Friday, January 7, 2011

Home, Sweet Iceland

Sunrise out my window at about 10:30 am.
I arrived at Iceland at 6 am on January 2nd. I have spent the week running errands, enrolling in courses, and figuring out how to connect to internet in the dormitory. I have been told it usually takes international students at least a week to get internet. I feel quite lucky that I got internet in 5 days. Classes start on Monday and timetables were finally finished today. However, most instructors do not know the location of the course. It is frustrating to me, but I am learning that everyone is very relaxed and no body seems concerned. I am having to reselect courses because of scheduling conflicts.
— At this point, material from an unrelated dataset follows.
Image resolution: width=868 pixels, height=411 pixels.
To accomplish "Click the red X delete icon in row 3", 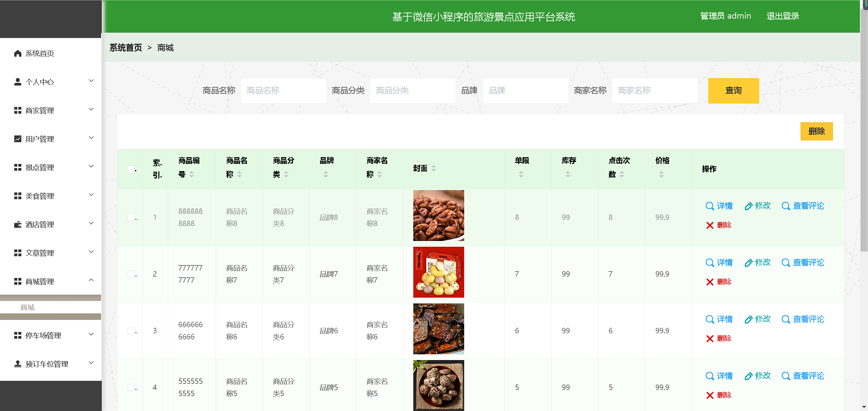I will (710, 338).
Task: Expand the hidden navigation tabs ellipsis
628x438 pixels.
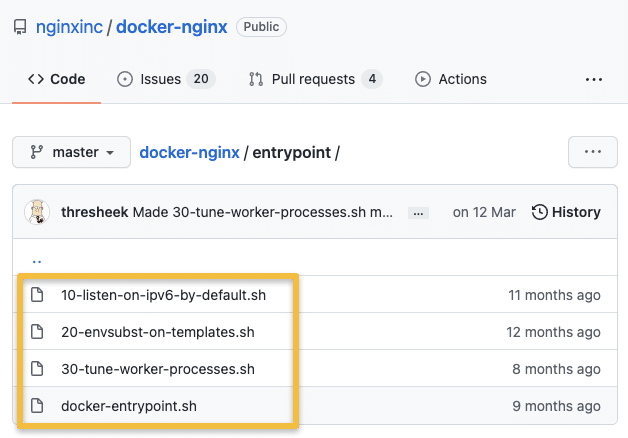Action: coord(594,79)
I just hope it will all work out. All my courses will be in english. So far there is a conflict with volcanology and environmental geochemistry. Other than that I will be taking glaciology and politics of sexuality. I am excited for classes to start.

With the beautiful scenery and isolated location comes expensive prices. Since the legal drinking age here is 20 I looked into buying some alcohol. I found all the prices to be at least 4 times as much as in the US. I found $22 in my coat pocket so I took it to the bank to exchange it for Icelandic Krona. The lady at the bank giggled and told me it might buy me 1 drink at a bar. The currency conversion is about 113 Icelandic Krona to 1 USD. I have found the people to be very helpful and nice looking. Everyone I have encountered knows English, but I have been learning Icelandic to better understand the culture.
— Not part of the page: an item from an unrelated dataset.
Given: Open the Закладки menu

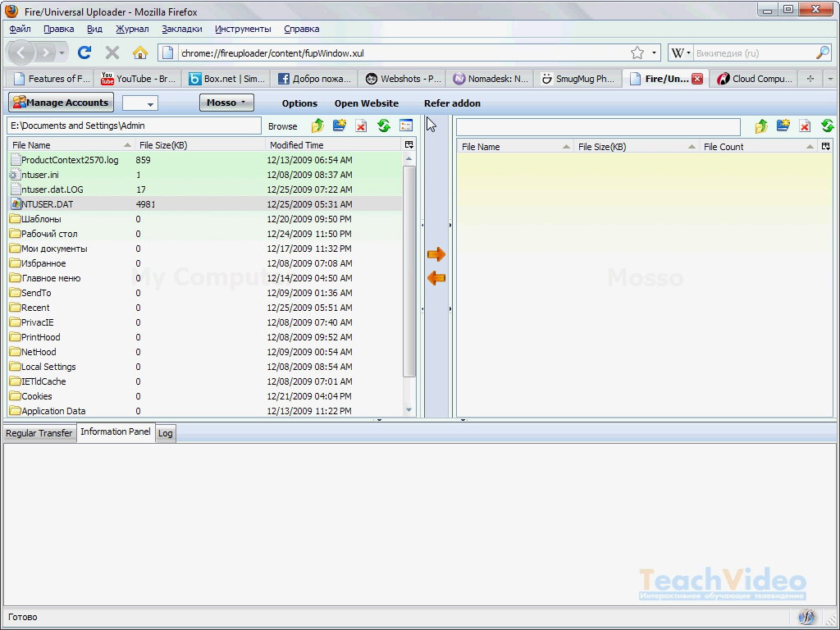Looking at the screenshot, I should (x=181, y=29).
When I first arrived at the dorms there were very few people here. More and more people have been arriving and things are getting more exciting. There are lot of Canadians and Americans in the dorms. The wind has been blowing about 50 mi/hr and the weather is freezing. The sun rises around 11 am and sets at 4 pm. It is very difficult to get up in the morning and once the sun sets all you feel like doing is eating.
Downtown Reykjavik
Our dormitory is about a five minute walk to downtown. Downtown is along the ocean.

Famous hotdog stand. She knew I was from America and was excited to show me that Bill Clinton had been there.

Little taste of Kansas in Iceland.

My dorm room.

The rooms are small but luckily they each have a sink. Showers are communal.